#### Quoted passage

From EWG Skin Deep
Myth – If it’s for sale at a supermarket, drugstore, or department store cosmetics counter, it must be safe.
Fact – The Food and Drug Administration (FDA) has no authority to require companies to test products for safety. FDA does not review or approve the vast majority of products or ingredients before they go on the market. The agency conducts pre-market reviews only for certain color additives and active ingredients in cosmetics classified as over-the-counter drugs (FDA 2005, 2010).
Myth – The cosmetics industry effectively polices itself, making sure all ingredients meet a strict standard of safety.
Fact – In its more than 30-year history, the industry’s safety panel (the Cosmetic Ingredient Review, or CIR) has assessed fewer than 20 percent of cosmetics ingredients and found only 11 ingredients or chemical groups to be unsafe (FDA 2007, CIR 2009, Houlihan 2008). Its recommendations are not binding on companies (Houlihan 2008).
Myth – The government prohibits dangerous chemicals in personal care products, and companies wouldn’t risk using them.
Fact – Cosmetics companies may use any ingredient or raw material, except for color additives and a few prohibited substances, without government review or approval (FDA 2005, FDA 2000).
Fact – People are exposed by breathing in sprays and powders, swallowing chemicals on the lips or hands or absorbing them through the skin. Studies find evidence of health risks. Biomonitoring studies have found cosmetics ingredients – like phthalate plasticizers, paraben preservatives, the pesticide triclosan, synthetic musks, and sunscreens – as common pollutants in men, women and children. Many of these chemicals are potential hormone disruptors (Gray et al. 1986, Schreurs et al. 2004, Gomez et al. 2005, Veldhoen et al. 2006). Products commonly contain penetration enhancers to drive ingredients deeper into the skin. Studies find health problems in people exposed to common fragrance and sunscreen ingredients, including elevated risk for sperm damage, feminization of the male reproductive system, and low birth weight in girls (Duty et al. 2003, Hauser et al. 2007, Swan et al. 2005, Wolff et al. 2008).

########

Brief> Reproduce the cosmetics safety myths and facts text in full, word for word.

#### Data extract

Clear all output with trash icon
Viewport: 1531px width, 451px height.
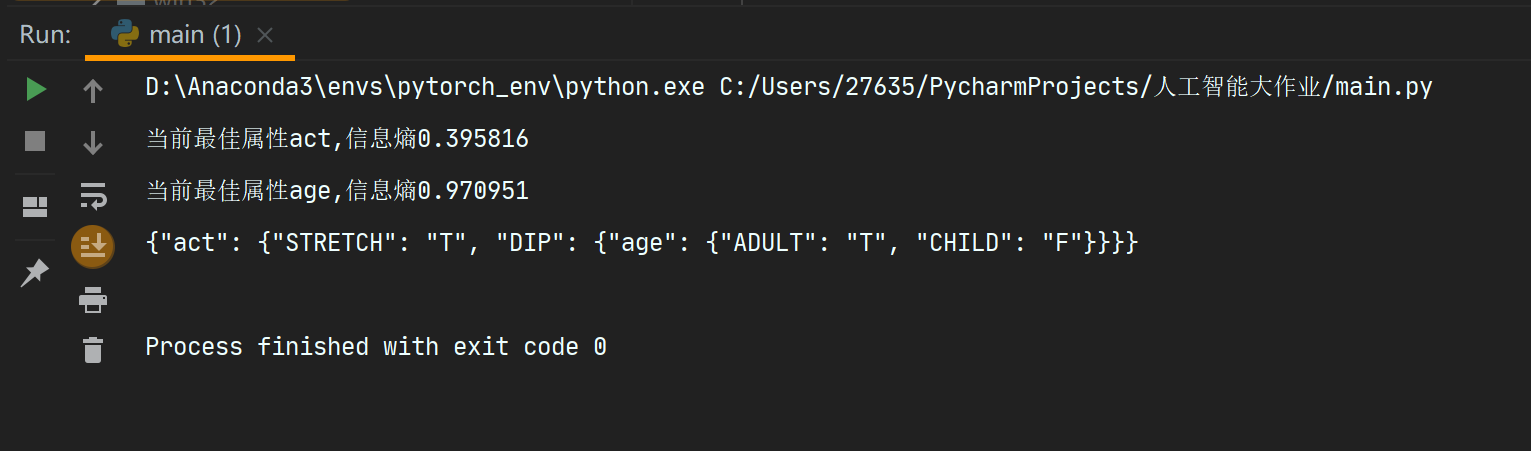(x=93, y=349)
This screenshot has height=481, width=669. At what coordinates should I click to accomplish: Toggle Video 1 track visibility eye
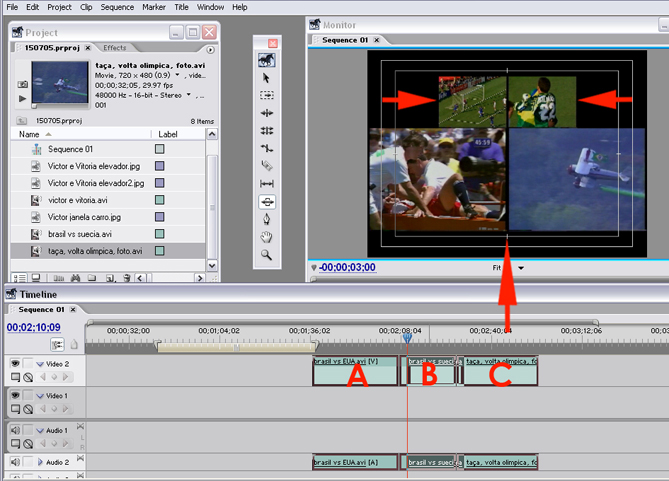click(x=15, y=396)
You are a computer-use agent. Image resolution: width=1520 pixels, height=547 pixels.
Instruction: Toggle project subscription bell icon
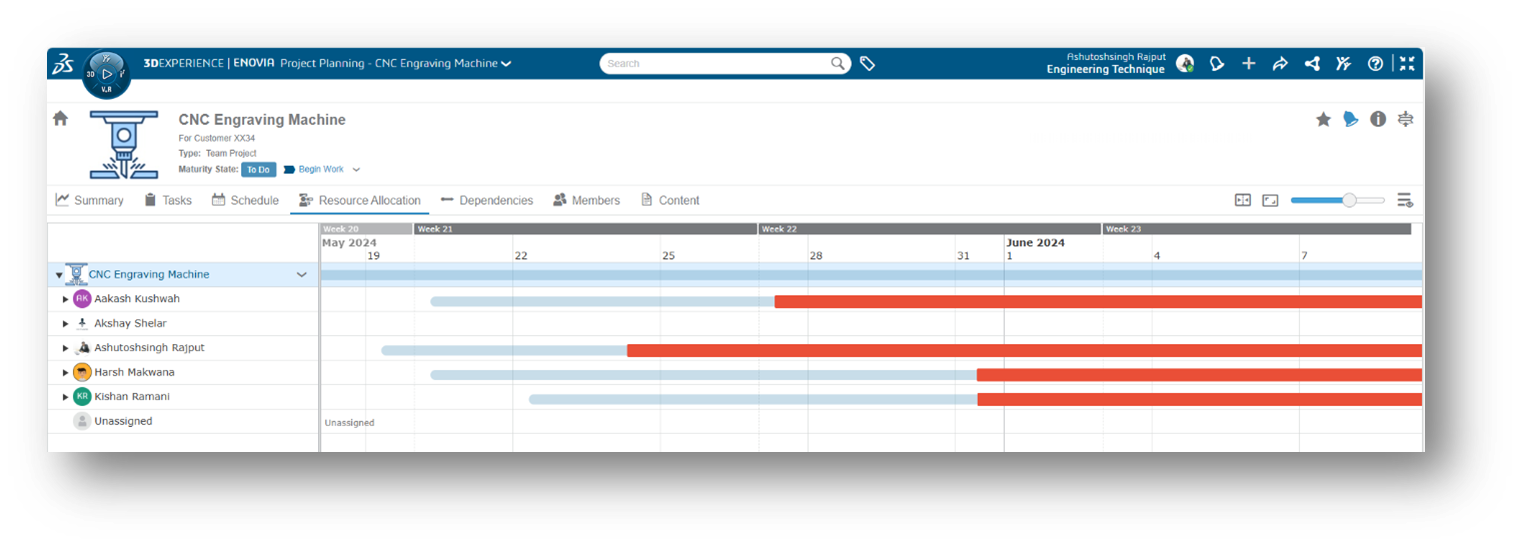pos(1351,119)
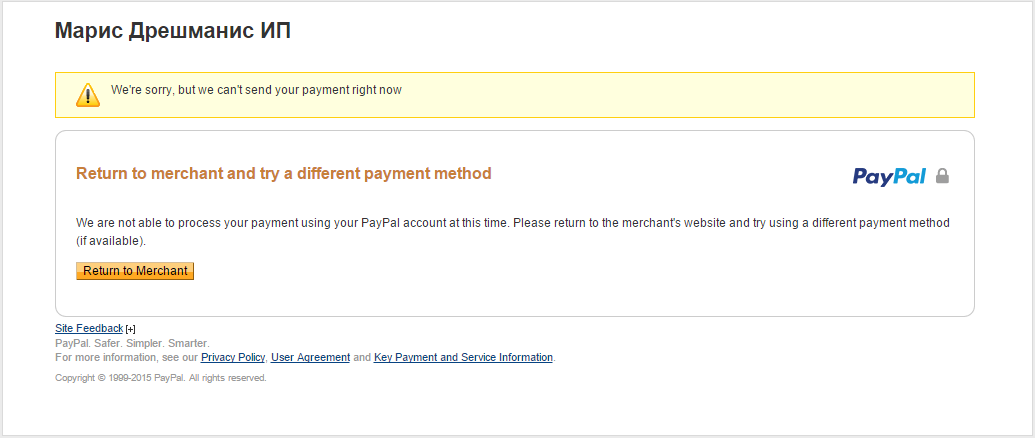Image resolution: width=1035 pixels, height=438 pixels.
Task: Click the Copyright 1999-2015 PayPal notice
Action: click(x=160, y=378)
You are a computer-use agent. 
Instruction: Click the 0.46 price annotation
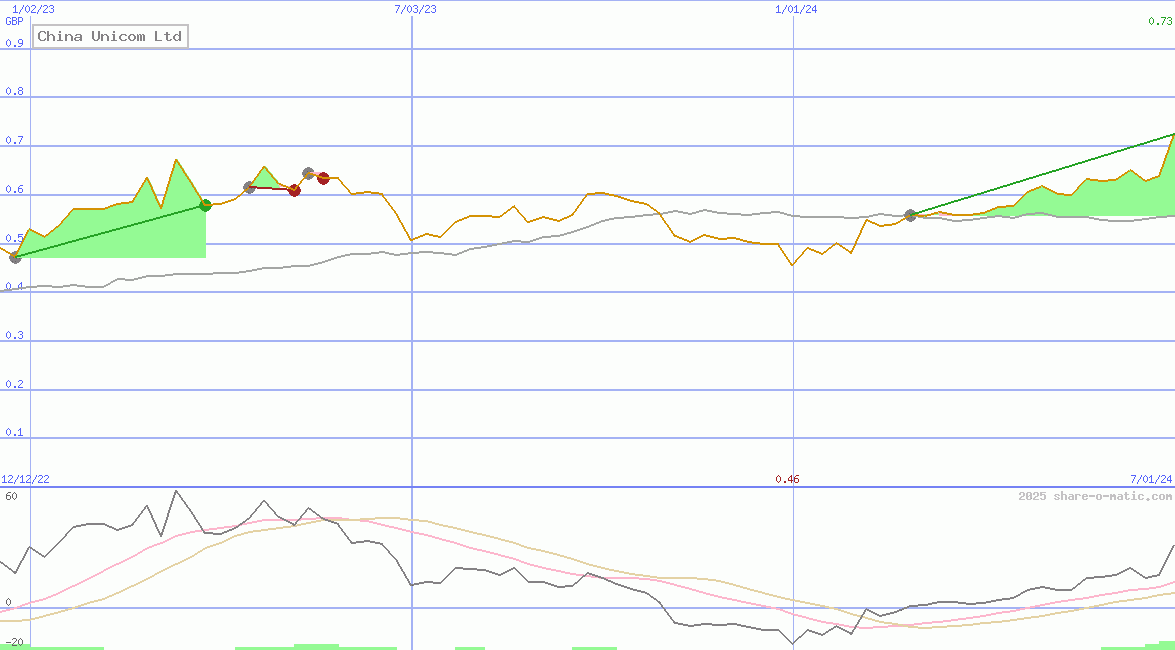pyautogui.click(x=789, y=479)
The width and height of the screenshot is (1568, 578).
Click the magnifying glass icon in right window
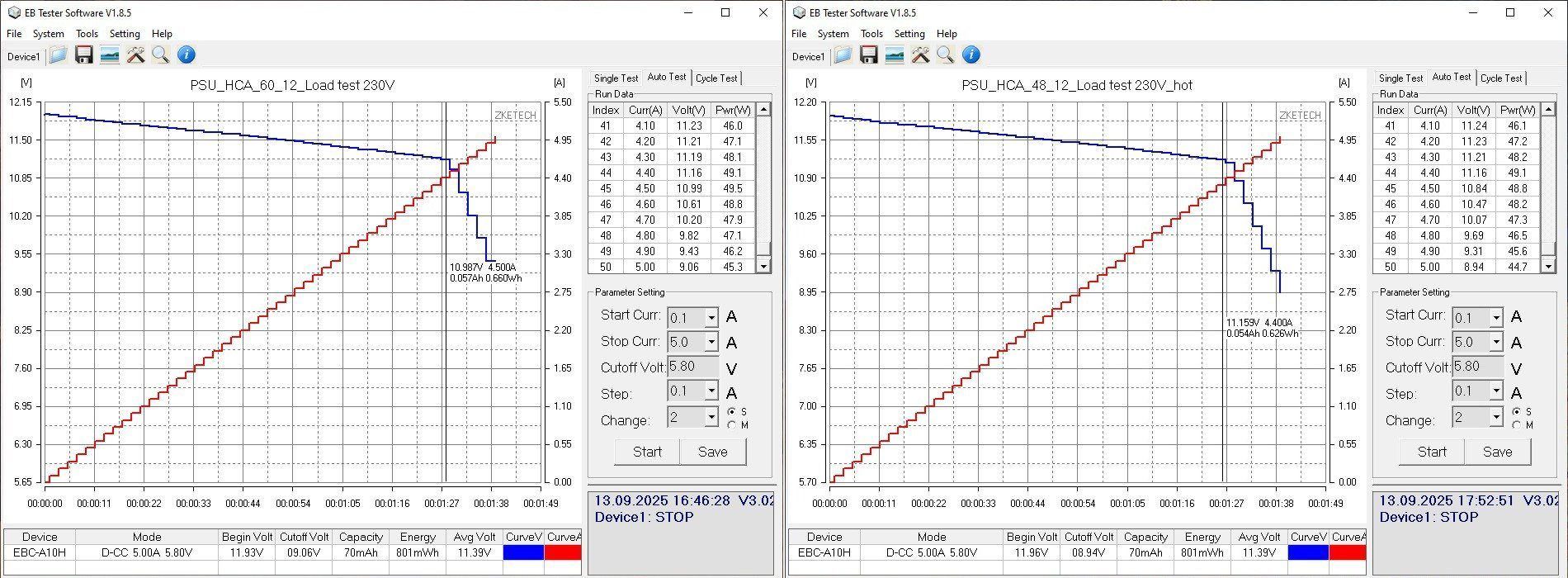946,55
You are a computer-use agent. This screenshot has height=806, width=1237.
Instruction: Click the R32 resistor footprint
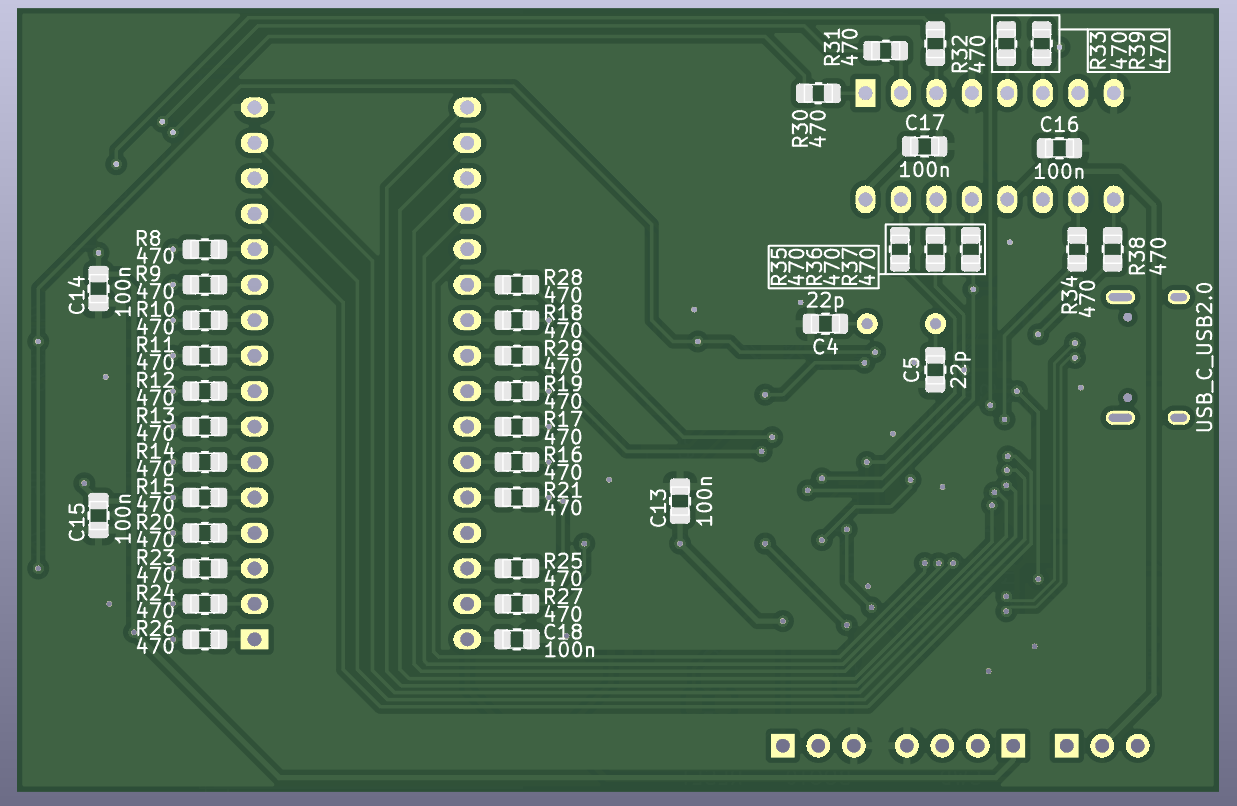(x=935, y=42)
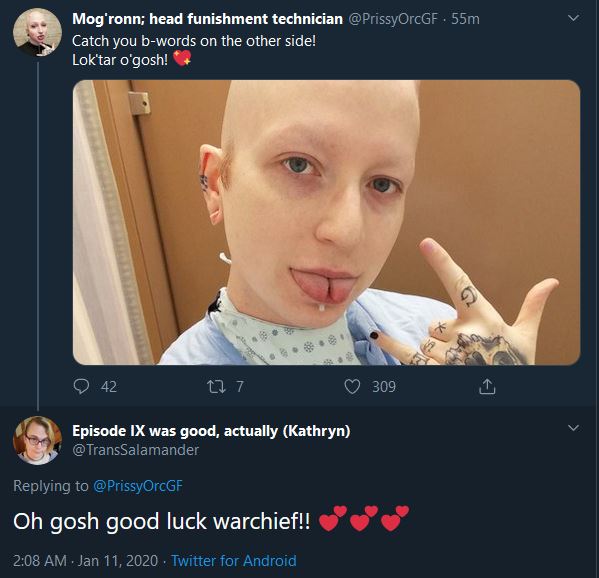Click the reply speech bubble icon
The image size is (599, 578).
pos(81,387)
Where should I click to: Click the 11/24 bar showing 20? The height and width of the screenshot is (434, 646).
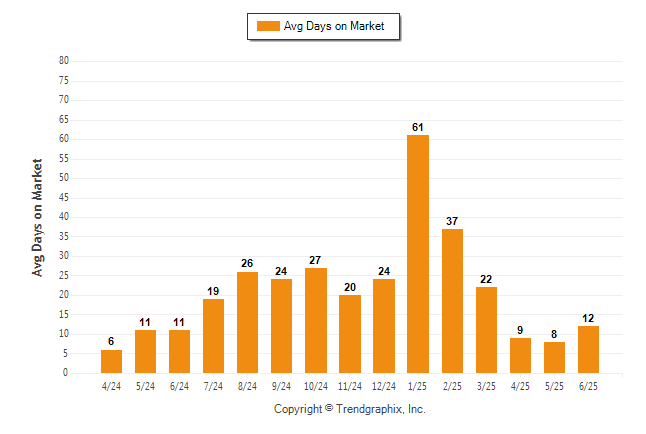point(350,334)
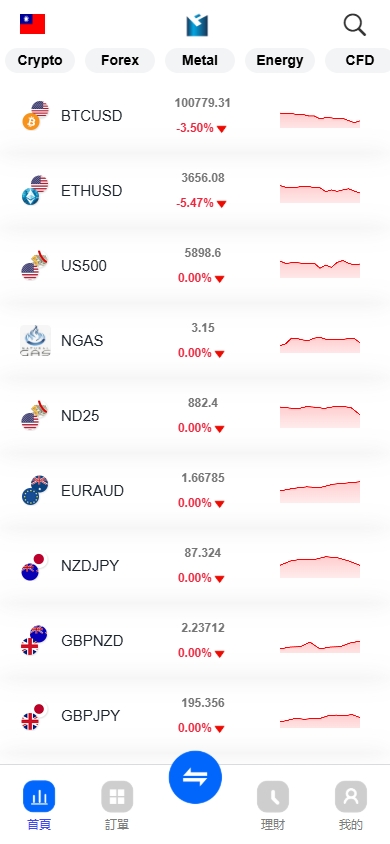Click the NZDJPY price 87.324
This screenshot has width=390, height=844.
203,553
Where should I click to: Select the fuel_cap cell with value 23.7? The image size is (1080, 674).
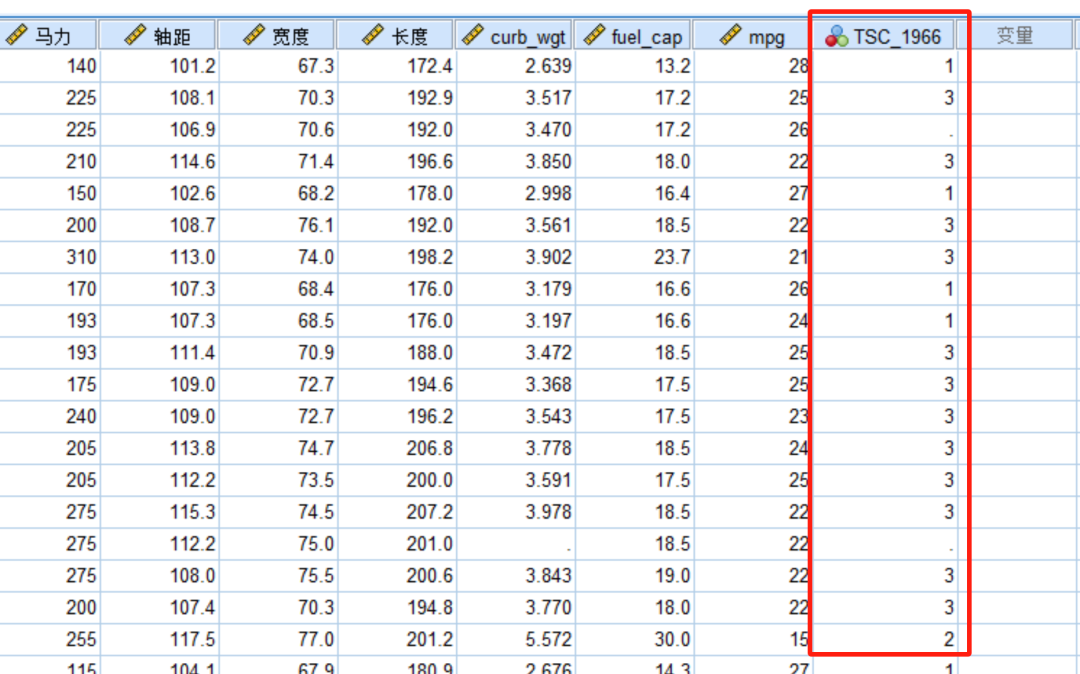(634, 257)
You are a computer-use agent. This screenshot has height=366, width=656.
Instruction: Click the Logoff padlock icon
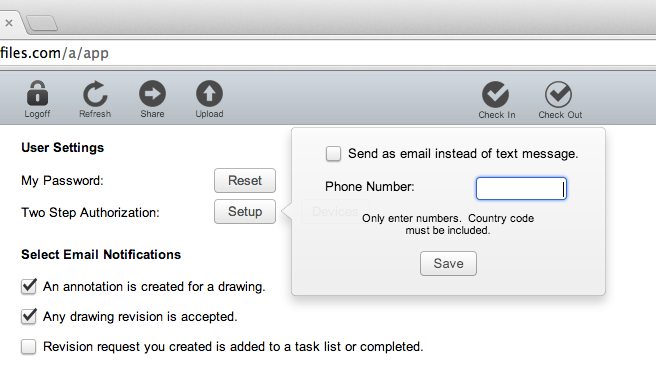(37, 93)
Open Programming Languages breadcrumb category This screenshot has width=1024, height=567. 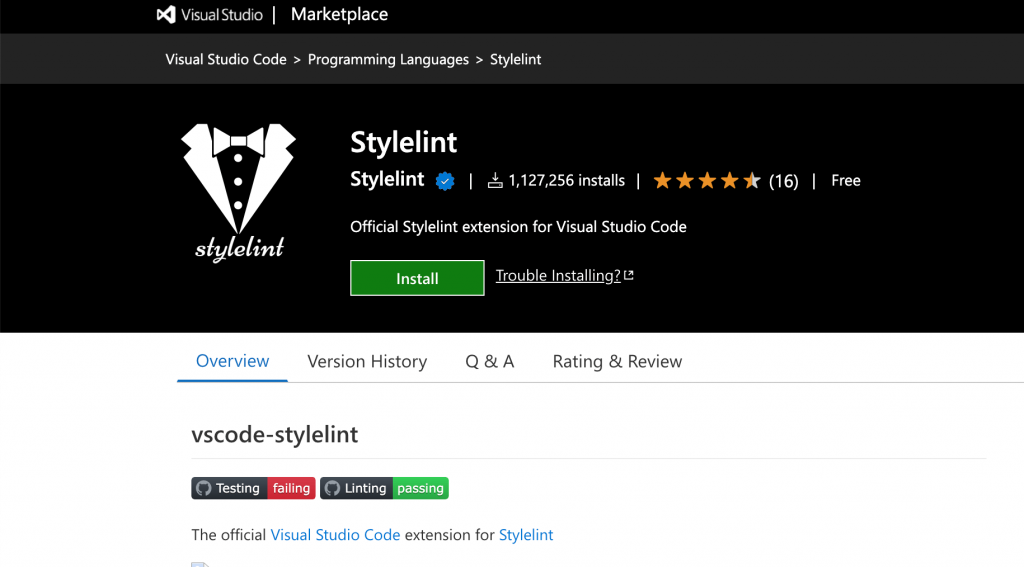(x=388, y=60)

########

Result of the task>
From EWG Skin Deep
Myth – If it’s for sale at a supermarket, drugstore, or department store cosmetics counter, it must be safe.
Fact – The Food and Drug Administration (FDA) has no authority to require companies to test products for safety. FDA does not review or approve the vast majority of products or ingredients before they go on the market. The agency conducts pre-market reviews only for certain color additives and active ingredients in cosmetics classified as over-the-counter drugs (FDA 2005, 2010).
Myth – The cosmetics industry effectively polices itself, making sure all ingredients meet a strict standard of safety.
Fact – In its more than 30-year history, the industry’s safety panel (the Cosmetic Ingredient Review, or CIR) has assessed fewer than 20 percent of cosmetics ingredients and found only 11 ingredients or chemical groups to be unsafe (FDA 2007, CIR 2009, Houlihan 2008). Its recommendations are not binding on companies (Houlihan 2008).
Myth – The government prohibits dangerous chemicals in personal care products, and companies wouldn’t risk using them.
Fact – Cosmetics companies may use any ingredient or raw material, except for color additives and a few prohibited substances, without government review or approval (FDA 2005, FDA 2000).
Fact – People are exposed by breathing in sprays and powders, swallowing chemicals on the lips or hands or absorbing them through the skin. Studies find evidence of health risks. Biomonitoring studies have found cosmetics ingredients – like phthalate plasticizers, paraben preservatives, the pesticide triclosan, synthetic musks, and sunscreens – as common pollutants in men, women and children. Many of these chemicals are potential hormone disruptors (Gray et al. 1986, Schreurs et al. 2004, Gomez et al. 2005, Veldhoen et al. 2006). Products commonly contain penetration enhancers to drive ingredients deeper into the skin. Studies find health problems in people exposed to common fragrance and sunscreen ingredients, including elevated risk for sperm damage, feminization of the male reproductive system, and low birth weight in girls (Duty et al. 2003, Hauser et al. 2007, Swan et al. 2005, Wolff et al. 2008).